Binary search includes both limits of an interval.

warning

Binary search works with arrays of more than one element.

Edge Cases

• It is reasonable to check if the element we search for is less or equal than the first element of the array.
• It is also reasonable to check if the element we search for is greater or equal than the last element of the array.
• The search returns 0 index if the element is not found. In this case, an additional check is required: check(m, params).
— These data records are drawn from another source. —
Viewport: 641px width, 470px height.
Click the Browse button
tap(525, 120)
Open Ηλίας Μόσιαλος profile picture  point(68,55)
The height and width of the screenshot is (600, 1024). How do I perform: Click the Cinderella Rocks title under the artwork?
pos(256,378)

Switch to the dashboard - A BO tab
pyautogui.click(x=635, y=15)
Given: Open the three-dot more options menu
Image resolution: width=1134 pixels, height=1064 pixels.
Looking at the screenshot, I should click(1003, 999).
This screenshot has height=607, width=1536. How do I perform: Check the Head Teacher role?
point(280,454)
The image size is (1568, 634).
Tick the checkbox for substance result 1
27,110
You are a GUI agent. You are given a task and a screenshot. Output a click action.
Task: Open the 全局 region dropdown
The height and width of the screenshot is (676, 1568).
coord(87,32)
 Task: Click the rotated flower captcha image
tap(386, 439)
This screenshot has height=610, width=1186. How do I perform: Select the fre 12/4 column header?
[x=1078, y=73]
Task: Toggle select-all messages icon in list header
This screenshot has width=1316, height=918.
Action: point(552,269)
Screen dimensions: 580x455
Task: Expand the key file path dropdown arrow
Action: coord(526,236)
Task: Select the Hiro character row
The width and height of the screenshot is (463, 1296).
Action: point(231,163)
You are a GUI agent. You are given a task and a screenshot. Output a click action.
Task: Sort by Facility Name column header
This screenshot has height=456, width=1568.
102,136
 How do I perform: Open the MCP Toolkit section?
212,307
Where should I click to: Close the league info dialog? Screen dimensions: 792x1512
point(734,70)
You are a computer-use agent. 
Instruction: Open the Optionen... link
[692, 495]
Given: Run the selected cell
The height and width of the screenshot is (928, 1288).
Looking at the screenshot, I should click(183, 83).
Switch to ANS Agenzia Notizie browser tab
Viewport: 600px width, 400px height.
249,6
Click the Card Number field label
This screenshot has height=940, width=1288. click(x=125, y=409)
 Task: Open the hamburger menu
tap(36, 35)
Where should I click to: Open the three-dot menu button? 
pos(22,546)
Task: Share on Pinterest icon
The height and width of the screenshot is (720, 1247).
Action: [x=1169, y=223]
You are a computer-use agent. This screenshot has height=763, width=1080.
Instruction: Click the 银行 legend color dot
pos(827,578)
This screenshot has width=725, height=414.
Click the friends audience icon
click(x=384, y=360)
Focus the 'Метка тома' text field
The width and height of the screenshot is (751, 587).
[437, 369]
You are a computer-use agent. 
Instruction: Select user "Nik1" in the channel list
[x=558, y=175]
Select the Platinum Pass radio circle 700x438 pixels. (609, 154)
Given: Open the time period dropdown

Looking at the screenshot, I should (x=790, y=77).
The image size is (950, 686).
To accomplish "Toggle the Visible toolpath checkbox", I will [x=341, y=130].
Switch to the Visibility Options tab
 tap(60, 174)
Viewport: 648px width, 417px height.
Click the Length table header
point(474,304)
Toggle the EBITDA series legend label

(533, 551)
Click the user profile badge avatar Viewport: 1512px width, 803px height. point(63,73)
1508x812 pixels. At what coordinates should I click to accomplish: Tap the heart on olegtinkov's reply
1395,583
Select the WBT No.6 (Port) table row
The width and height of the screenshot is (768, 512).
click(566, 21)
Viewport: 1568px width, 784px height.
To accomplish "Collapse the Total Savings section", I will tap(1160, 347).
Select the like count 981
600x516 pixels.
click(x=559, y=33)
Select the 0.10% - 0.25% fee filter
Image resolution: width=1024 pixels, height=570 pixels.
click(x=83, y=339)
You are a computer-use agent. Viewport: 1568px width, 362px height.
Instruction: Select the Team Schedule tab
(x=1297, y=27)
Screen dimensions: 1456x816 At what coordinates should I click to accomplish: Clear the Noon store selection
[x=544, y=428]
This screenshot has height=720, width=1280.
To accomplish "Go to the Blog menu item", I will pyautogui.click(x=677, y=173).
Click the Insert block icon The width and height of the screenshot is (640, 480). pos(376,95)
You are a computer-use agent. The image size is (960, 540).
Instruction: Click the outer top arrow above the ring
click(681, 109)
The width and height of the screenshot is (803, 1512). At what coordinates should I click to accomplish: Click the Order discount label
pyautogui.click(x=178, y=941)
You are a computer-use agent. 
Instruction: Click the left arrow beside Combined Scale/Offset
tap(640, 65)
For instance, in array [2, 4, 6, 8], if we search for elements < 2, the pointers will end up at 0.
• The same with the last element, the condition should be validated once again.

Left Binary Search

The first value which makes check procedure return true.

 
   int[] a = new int[n];
   //...
   int l = 0;
   int r = n - 1;
   
   while (l < r) {
       int m = (l + r) / 2;
       if (check(m, params)) {
            r = m;                   
       } else {
            l = m + 1;
       }
   }
   
   return l;

Justification:

• Array of two elements, pointers are set as displayed: { L, R }
• If check is OK => { Lm, R } => { LR, ... }
• If check is not OK => { Lm, R } => { ..., LR } => would've been an endless loop if L is not m + 1, in other words { L, R } again.

Right Binary Search

The last value which makes check procedure return true or n - 1.

   int[] a = new int[n];
   //...
   int l = 0;
   int r = n - 1;
   
   while (l < r) {
       int m = (l + r + 1) / 2; // rounding up
       if (m >= n) {
          break;
       }
       if (check(m, params)) {
           l = m;
       } else {
           r = m - 1;        
       }   
   }
 
   return l;

Justification:

• Array of two elements, pointers are set as displayed: { L, R }
• If check is OK => { L, Rm } => { ..., LR }, m is rounding up.
• If check is not OK => { L, Rm } => { LR, ... } => would've been an endless loop if L is not m - 1, in other words { L, R } again.